The First Lien Notes and the related note guarantees will be secured by a first priority lien on substantially all of the assets of the Company and the guarantors, subject to certain exceptions and permitted liens and, other than specified excluded assets, including certain assets which cannot be pledged under applicable gaming laws (including gaming licenses).
The Second Lien Notes and the related note guarantees will be secured by a second priority lien on substantially all of the assets of the Company and the guarantors, subject to certain exceptions and permitted liens and, other than specified excluded assets, including certain assets which cannot be pledged under applicable gaming laws (including gaming licenses).
The Issuers intend to use the net proceeds from the offering of the Notes (i) to refinance indebtedness, (ii) to provide cash for upcoming payments and (iii) to pay expenses of the offering and refinancing. The remaining proceeds, if any, will be used to finance the ongoing working capital, capital expenditures and general corporate needs of the Company and its subsidiaries.
The Notes and related guarantees are being offered only to qualified institutional buyers in reliance on Rule 144A under the Securities Act, and outside of the United States, to persons other than "U.S. persons" in reliance on Regulation S under the Securities Act. The Notes and related guarantees will not be registered under the Securities Act or any state securities laws and may not be offered or sold in the United States absent an effective registration statement or an applicable exemption from registration requirements or a transaction not subject to the registration requirements of the Securities Act or any state securities law.
Concurrently with the closing of the offering, the Issuers intend to enter into a new $50.0 million revolving loan facility, which is expected to be undrawn as of the closing of the offering.
This announcement shall not constitute an offer to sell or the solicitation of an offer to buy any security and shall not constitute an offer, solicitation or sale in any jurisdiction in which such offering, solicitation or sale would be unlawful. This announcement is not an offer to buy or a solicitation of an offer to sell the Issuers' Notes.
Jack Ohio Finance LLC, through its subsidiaries, owns and operates casino and thoroughbred horseracing facilities in Cleveland and Cincinnati, Ohio, which offer a full range of gaming, dining and entertainment alternatives.

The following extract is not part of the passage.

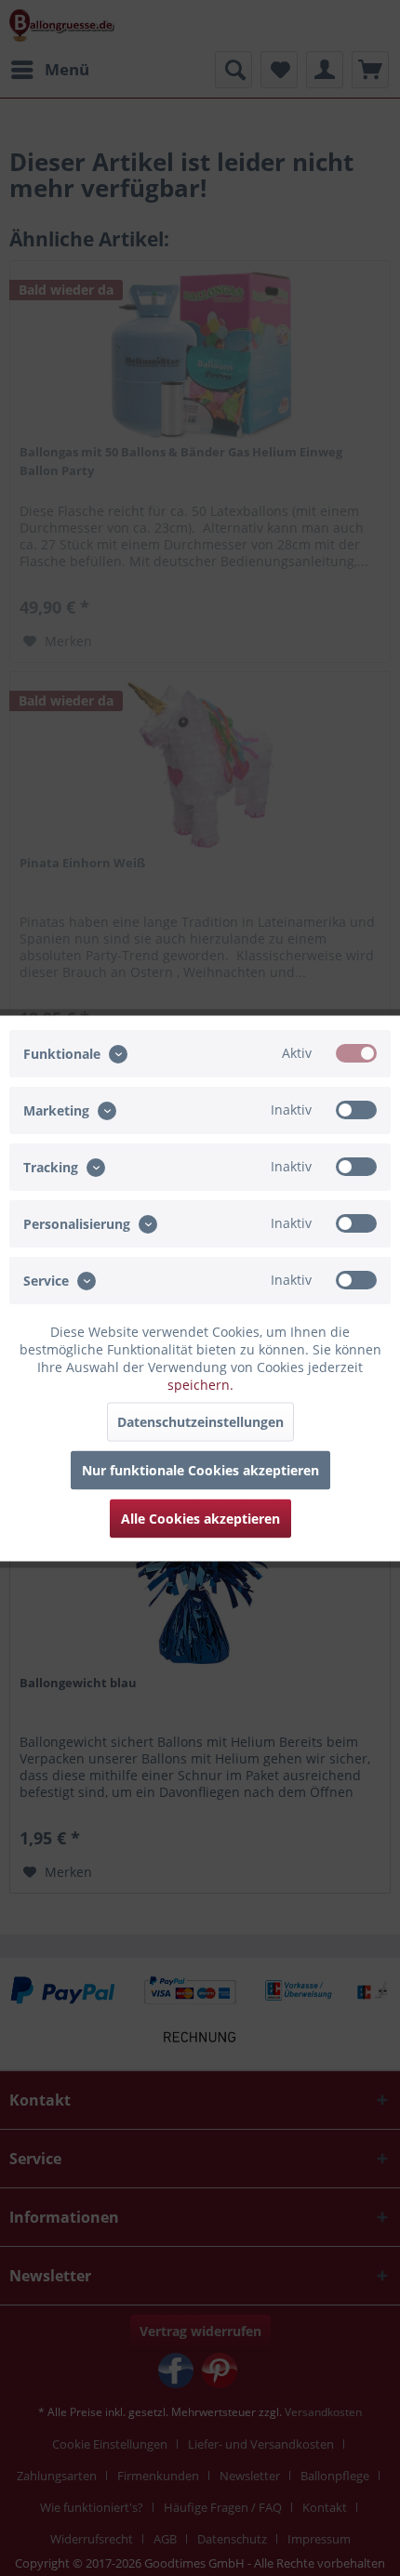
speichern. (200, 1384)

This release includes "forward-looking statements" intended to qualify for the safe harbor from liability established by the Private Securities Litigation Reform Act of 1995. You can identify these statements by the fact that they do not relate strictly to historical or current facts. These statements contain words such as "may," "will," "project," "might," "expect," "believe," "anticipate," "intend," "could," "would," "estimate," "continue" or "pursue," or the negative or other variations thereof or comparable terminology. In particular, they include statements relating to, among other things, future actions, transition matters, future performance and the outcomes of contingencies and future financial results of the Issuers. These forward-looking statements are based on current expectations and projections about future events. Investors are cautioned that forward-looking statements are not guarantees of future performance or results and involve risks and uncertainties that cannot be predicted or quantified and, consequently, the actual performance of the Issuers may differ materially from those expressed or implied by such forward-looking statements.